Now, these rules seem to pertain to large-capacity (2TB+) SATA drives more than anything else. From what I've read SAS drives are less prone (with a 10^16 rate), and the more drives you have in your array, the better your chances of encountering a URE during a RAID recovery. On top of that, a hot spare is apparently not exactly a good thing. I sort've pssh'd the idea of a hot spare with RAID 5. This is in fact the first setup I've encountered where anyone actually designated a hot spare. If a disk fails and you have monitoring and alerting set up properly, the chances of having a second one fail in the time it takes you to replace the failed drive seemed trivial. Another article I read actually called the concept of a hot spare dangerous when combined with RAID 5 and URE factors. If a system automatically starts to rebuild an array with a spare, as in the case with our P400i, you are essentially getting into a state where you could have a complete array meltdown without even knowing about it. In this author's scenario a drive fails in a 3-drive array, the hot spare comes online and the array starts to rebuild, then encounters a URE and the rebuild fails all together even though no second drive failure actually occurred. So now not only do you have a down server, you had no warning about it and no chance to intervene. Intervene in this case would mean to take a backup of your data (or verify an existing backup) before starting a rebuild and being prepared to restore data if necessary.

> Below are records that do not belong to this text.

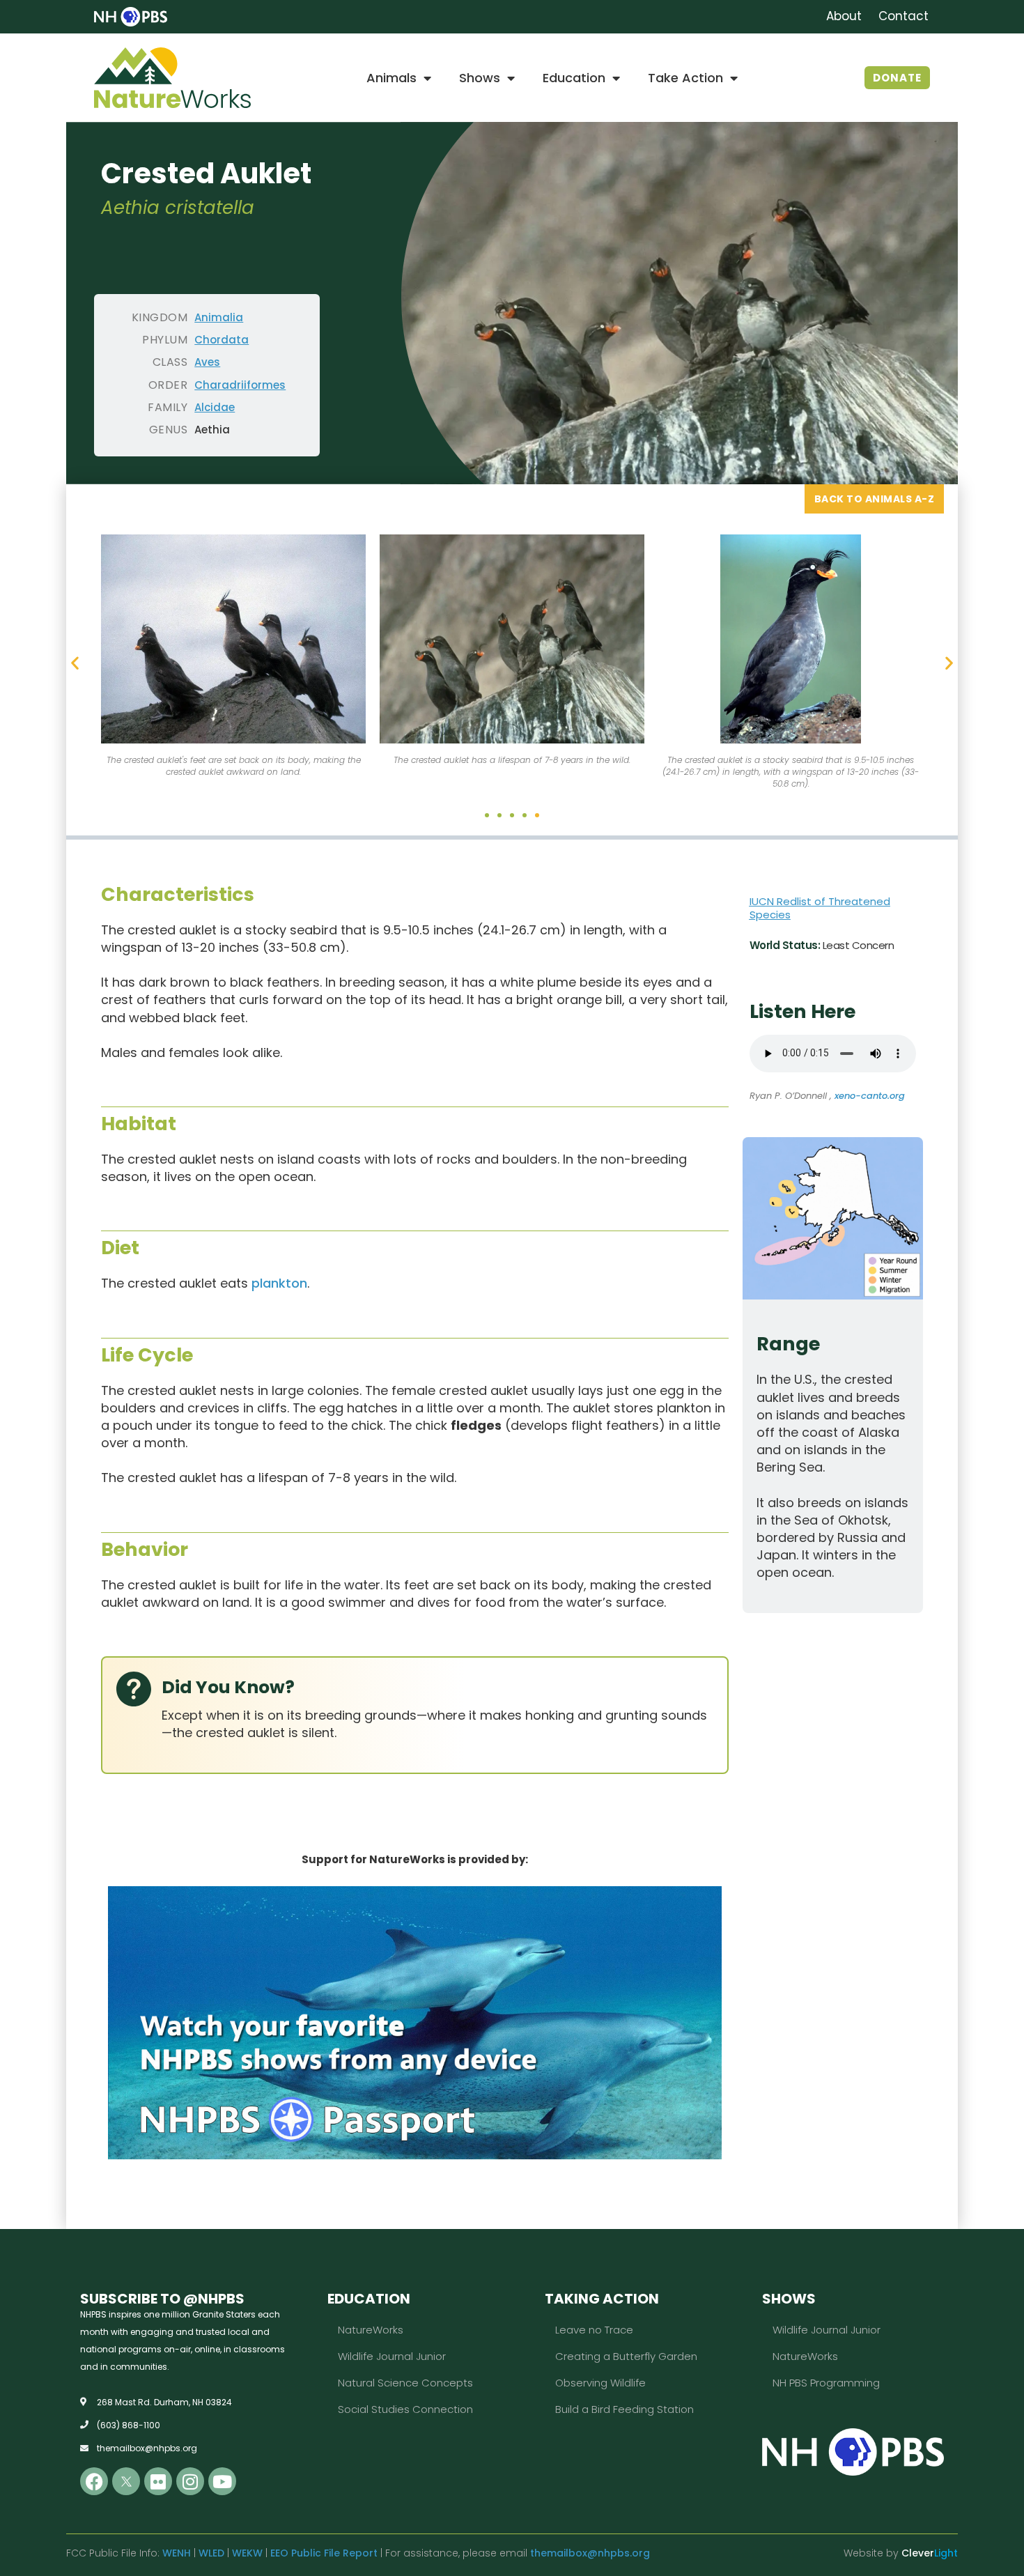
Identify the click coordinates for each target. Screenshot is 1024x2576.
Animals (391, 77)
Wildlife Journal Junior (392, 2356)
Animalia (218, 317)
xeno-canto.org (870, 1095)
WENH (176, 2553)
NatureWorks (370, 2329)
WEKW (247, 2553)
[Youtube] (222, 2481)
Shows (479, 77)
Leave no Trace (594, 2329)
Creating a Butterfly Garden (626, 2356)
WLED (211, 2553)
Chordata (221, 339)
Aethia (212, 429)
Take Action (685, 77)
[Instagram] (190, 2481)
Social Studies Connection (405, 2409)
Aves (207, 362)
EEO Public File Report (324, 2553)
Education (574, 77)
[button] (75, 662)
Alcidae (214, 407)
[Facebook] (94, 2481)
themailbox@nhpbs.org (590, 2553)
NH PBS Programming (826, 2382)
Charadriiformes (240, 385)
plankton (279, 1283)
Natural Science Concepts (405, 2382)
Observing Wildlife (600, 2382)
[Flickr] (158, 2481)
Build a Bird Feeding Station (624, 2409)
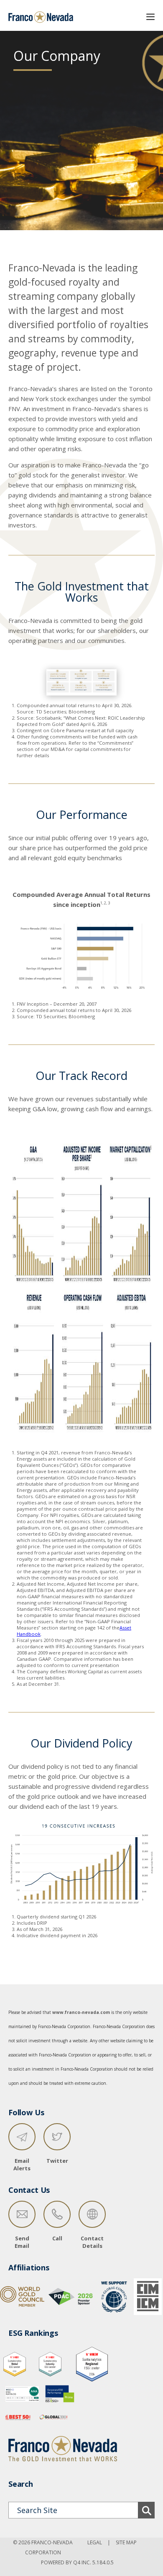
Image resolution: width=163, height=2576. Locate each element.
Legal (94, 2542)
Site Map (126, 2542)
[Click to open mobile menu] (150, 14)
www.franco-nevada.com (81, 2012)
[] (146, 2510)
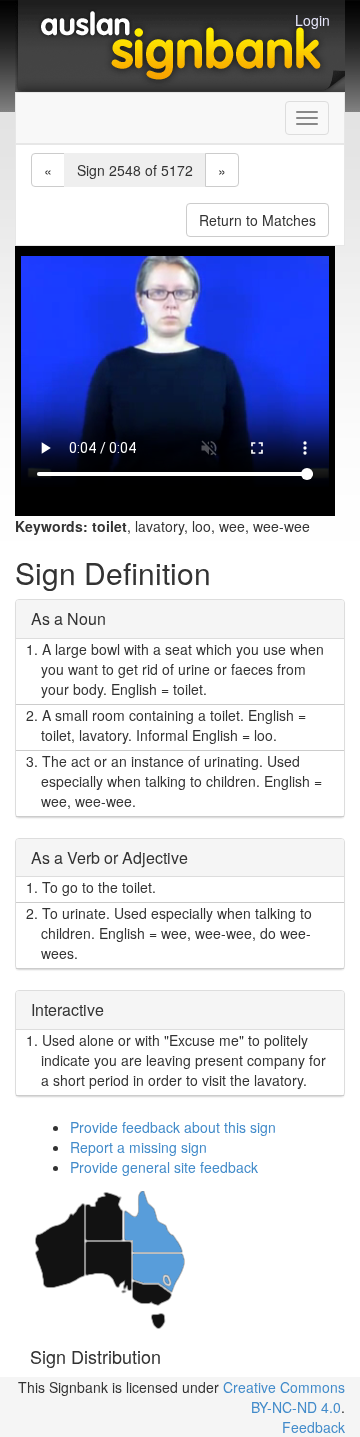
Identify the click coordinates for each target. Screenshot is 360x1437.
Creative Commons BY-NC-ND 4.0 (284, 1397)
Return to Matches (257, 220)
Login (312, 20)
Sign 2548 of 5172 (135, 170)
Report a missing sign (138, 1147)
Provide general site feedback (164, 1167)
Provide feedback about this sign (173, 1127)
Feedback (313, 1427)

Of course this makes me start to second guess our setup and evaluate the options. In general I think the warnings about using RAID 5 present in this post are not quite as serious as they're made out to be, at least in our situation. We are in fact using RAID 5, and using (or in the process of using) 4 drives, but they are all SAS drives of 146GB each, nowhere near the big capacity marks being cited in the examples out there. So while the alarms aren't ringing off the hook about the risks involved with our particular setup, it was valuable to learn about some of the other gotchas possible with RAID 5, and consider that a future migration to another RAID configuration—especially as we look at increasing disk capacity for growth—may be worth considering.